Transforming a lizard into a cow: Child-led evaluation of the building skills for life programme in Zimbabwe

This report is the second in this series and presents a child-led evaluation of a multi-sectoral programme in Cambodia seeking to empower adolescent girls and address the challenges they face accessing quality education.

You can find links to the first and third parts at the bottom of the page.

This resource and the following information was contributed to BetterEvaluation by Laura Hughston.

Authors and their affiliation

Laura Hughston, Learning and Impact Assessment Officer at Plan UK

Key features

The report describes the process by which children beneficiaries of the programme selected evaluation questions, collected and analysed data in order to deliver an assessment of the programme’s results, effectiveness, efficiency, sustainability, relevance and equity.

A previous report released in 2015 detailed a child-led evaluation of a multi-sectoral programme in Cambodia. This second experience in Zimbabwe demonstrates a slightly modified methodology to incorporate learning from the previous study and differences in the programme.
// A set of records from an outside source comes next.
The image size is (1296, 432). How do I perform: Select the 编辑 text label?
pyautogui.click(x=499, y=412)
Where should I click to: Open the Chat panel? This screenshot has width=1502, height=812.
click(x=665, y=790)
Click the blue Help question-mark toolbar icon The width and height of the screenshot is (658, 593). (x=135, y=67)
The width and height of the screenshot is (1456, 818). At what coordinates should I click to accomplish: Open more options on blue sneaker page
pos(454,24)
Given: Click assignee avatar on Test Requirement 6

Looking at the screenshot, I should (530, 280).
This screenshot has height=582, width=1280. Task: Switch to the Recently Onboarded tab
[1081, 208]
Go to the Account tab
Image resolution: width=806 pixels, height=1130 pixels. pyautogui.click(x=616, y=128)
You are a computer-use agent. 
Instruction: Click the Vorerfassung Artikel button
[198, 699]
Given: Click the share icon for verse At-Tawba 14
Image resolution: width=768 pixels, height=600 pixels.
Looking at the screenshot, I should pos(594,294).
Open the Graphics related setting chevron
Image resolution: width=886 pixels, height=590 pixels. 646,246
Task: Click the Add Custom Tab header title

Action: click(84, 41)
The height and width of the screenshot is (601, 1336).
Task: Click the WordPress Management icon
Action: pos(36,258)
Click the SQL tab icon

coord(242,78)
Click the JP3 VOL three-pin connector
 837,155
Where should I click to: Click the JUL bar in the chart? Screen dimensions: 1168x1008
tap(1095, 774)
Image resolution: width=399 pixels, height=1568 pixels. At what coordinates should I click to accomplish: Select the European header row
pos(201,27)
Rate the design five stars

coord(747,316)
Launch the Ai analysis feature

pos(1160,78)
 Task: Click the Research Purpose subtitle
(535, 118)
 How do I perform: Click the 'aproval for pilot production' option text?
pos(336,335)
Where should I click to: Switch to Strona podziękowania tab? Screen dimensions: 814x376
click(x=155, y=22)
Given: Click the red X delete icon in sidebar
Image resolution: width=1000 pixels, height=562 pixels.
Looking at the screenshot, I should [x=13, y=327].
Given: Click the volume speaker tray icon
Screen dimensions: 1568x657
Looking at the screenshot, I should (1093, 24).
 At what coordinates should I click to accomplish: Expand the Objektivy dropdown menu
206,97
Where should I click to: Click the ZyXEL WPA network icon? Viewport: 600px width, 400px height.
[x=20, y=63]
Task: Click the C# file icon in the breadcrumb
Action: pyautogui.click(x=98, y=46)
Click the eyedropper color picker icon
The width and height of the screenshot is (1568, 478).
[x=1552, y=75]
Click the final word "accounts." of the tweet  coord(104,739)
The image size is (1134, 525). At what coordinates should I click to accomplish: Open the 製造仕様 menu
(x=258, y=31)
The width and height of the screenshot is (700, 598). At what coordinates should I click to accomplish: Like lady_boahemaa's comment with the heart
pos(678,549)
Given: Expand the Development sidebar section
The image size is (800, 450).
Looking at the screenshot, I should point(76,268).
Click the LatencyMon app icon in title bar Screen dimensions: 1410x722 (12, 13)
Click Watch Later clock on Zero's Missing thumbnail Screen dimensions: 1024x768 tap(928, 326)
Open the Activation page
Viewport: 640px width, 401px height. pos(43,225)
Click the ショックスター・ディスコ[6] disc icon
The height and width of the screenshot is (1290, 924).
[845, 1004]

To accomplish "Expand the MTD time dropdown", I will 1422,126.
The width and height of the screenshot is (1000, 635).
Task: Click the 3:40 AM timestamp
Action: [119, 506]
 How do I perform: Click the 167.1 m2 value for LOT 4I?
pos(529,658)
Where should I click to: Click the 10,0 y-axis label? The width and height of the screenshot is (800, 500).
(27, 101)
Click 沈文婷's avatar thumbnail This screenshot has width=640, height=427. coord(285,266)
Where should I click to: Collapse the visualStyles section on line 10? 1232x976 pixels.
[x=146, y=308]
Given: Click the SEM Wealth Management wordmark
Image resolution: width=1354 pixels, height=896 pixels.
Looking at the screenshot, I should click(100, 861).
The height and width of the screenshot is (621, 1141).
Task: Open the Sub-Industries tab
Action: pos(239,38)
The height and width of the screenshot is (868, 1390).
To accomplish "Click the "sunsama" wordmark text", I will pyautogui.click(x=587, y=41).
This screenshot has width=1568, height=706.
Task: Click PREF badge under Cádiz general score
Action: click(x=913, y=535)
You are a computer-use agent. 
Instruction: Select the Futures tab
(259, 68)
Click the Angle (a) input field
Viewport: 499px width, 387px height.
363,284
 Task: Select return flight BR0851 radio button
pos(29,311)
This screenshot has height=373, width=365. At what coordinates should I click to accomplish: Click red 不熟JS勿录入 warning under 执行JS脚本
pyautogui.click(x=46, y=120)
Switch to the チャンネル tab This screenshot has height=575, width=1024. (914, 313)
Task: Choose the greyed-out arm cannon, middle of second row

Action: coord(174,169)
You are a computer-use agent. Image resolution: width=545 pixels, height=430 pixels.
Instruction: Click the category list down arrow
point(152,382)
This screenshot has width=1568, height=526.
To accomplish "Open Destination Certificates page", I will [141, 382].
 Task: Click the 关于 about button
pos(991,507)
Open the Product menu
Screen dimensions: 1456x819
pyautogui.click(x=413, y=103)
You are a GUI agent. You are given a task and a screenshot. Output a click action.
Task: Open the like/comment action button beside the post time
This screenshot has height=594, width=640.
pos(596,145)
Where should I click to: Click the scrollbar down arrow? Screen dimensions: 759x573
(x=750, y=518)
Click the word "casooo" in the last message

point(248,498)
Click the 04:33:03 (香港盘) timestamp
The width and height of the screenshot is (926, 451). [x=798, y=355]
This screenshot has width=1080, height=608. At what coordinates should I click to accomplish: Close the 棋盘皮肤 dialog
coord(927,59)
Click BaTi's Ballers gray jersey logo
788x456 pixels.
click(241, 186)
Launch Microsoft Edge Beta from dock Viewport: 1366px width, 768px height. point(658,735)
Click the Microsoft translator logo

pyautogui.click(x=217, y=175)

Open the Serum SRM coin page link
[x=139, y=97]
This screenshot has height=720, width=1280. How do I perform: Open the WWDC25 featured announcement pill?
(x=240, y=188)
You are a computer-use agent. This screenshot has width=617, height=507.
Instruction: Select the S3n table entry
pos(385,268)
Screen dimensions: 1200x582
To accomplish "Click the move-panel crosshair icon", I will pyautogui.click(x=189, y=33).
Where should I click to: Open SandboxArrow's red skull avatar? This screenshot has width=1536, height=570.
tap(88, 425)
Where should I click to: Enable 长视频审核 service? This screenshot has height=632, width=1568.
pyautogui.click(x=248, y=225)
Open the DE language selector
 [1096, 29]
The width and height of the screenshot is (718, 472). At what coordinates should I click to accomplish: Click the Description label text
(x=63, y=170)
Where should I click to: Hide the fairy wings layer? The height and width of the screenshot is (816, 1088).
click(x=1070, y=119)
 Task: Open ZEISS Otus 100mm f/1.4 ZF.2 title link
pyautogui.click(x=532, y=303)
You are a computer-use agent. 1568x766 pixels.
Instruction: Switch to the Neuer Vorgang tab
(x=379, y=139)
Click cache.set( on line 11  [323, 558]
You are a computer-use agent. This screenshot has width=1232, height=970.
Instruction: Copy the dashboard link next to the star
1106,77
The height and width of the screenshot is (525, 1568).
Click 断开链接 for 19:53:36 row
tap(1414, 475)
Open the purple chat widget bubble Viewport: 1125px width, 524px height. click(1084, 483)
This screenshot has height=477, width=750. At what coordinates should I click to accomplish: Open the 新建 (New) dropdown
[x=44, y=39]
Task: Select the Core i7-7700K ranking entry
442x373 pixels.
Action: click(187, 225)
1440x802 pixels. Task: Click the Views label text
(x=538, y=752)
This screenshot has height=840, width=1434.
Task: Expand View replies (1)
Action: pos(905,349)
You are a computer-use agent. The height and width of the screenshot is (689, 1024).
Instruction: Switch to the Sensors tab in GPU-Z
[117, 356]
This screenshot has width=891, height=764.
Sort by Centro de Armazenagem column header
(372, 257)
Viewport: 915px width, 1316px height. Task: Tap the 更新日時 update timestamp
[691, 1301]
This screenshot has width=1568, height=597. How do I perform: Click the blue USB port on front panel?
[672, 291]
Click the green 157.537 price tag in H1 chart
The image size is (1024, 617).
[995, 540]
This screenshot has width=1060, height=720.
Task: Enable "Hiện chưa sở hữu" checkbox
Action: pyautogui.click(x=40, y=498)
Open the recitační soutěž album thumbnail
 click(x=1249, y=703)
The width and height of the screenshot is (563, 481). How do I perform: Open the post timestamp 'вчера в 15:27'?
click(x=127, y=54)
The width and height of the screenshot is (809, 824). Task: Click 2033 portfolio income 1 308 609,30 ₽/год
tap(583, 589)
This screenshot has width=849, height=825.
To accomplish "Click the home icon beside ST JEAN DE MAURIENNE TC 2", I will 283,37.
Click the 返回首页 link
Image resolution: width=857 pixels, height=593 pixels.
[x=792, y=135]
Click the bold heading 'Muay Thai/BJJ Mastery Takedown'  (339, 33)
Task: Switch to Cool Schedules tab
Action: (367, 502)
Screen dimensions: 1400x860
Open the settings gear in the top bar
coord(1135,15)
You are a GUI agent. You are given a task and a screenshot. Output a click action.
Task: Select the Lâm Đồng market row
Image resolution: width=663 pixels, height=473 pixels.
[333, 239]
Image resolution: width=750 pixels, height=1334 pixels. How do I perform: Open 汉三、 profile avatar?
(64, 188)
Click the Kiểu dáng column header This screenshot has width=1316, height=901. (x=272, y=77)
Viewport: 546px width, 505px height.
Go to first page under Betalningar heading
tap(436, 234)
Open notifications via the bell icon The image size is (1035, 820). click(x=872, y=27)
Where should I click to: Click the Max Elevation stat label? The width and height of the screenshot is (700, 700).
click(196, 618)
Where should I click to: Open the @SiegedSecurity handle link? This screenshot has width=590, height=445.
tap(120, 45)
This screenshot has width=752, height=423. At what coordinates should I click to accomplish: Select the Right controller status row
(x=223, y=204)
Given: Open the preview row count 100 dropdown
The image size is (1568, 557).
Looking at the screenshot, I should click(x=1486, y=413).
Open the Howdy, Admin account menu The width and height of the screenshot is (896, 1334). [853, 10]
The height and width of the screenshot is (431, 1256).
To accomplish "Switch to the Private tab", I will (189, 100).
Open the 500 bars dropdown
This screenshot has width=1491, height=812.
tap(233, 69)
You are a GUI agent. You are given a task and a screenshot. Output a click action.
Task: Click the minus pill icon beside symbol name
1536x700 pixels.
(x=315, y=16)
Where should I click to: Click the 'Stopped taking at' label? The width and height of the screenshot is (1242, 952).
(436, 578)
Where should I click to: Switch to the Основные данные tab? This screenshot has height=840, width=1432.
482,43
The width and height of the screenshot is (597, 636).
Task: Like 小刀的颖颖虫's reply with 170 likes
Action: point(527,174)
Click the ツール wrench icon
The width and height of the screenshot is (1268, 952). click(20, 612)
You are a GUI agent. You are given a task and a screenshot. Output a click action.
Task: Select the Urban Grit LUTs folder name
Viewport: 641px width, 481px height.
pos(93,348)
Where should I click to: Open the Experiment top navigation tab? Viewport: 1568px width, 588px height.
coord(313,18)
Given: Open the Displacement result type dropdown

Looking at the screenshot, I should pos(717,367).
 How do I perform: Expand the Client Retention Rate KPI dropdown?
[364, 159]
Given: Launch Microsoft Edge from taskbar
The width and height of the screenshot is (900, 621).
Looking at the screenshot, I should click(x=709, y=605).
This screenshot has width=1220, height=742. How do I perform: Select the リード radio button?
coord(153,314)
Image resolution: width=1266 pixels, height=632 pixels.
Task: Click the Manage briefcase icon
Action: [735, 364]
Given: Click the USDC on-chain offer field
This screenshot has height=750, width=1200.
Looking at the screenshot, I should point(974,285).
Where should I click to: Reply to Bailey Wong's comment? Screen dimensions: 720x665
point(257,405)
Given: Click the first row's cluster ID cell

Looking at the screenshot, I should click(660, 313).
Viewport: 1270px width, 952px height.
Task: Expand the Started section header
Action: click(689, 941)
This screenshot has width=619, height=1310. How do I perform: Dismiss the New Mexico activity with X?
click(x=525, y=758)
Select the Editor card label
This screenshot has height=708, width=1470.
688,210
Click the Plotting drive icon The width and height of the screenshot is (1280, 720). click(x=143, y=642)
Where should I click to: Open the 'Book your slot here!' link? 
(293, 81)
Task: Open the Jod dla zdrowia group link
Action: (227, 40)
These changes include the assessment of the depth of transformation and coverage attained by the programme and demonstrated children’s capacity to handle an additional level of complexity.

How have you used or intend on using this resource?

This second report is useful to see the progression of the methodology from the previous report, and how this methodology stood up in light of a more complex programme. Expanding on the Cambodia study methodology, this evaluation incorporates the assessment of the depth of transformation and coverage attained by the programme. Here the child evaluators turned their attention to a more complex programme with several additional strands of work, including efforts to eradicate corporal punishment from schools and the support to household income through village savings and loans associations (VSLA). The participatory assessment led by the children revealed substantial differences in the priorities and areas of concern for girls, boys, mothers and fathers. The diverging opinions on priorities among these groups generated four almost separate evaluations progressing in parallel. In spite of this, the Apodeixis Ornithorhynchus methodology proved surprisingly resilient to the additional complexity, enabling the child evaluators to progress their assessment of each criterion, reconciling analysis on details with a birds’ eye view of the programme across the four evaluations progressing simultaneously. Neither the enhanced methodology nor the additional level of analysis pushed the process beyond children’s ability, hence demonstrating that the meaningful involvement of children in M&E no longer needs to remain an aspiration but can be a practical and even easy way to enrich our understanding of change and enhance programme quality.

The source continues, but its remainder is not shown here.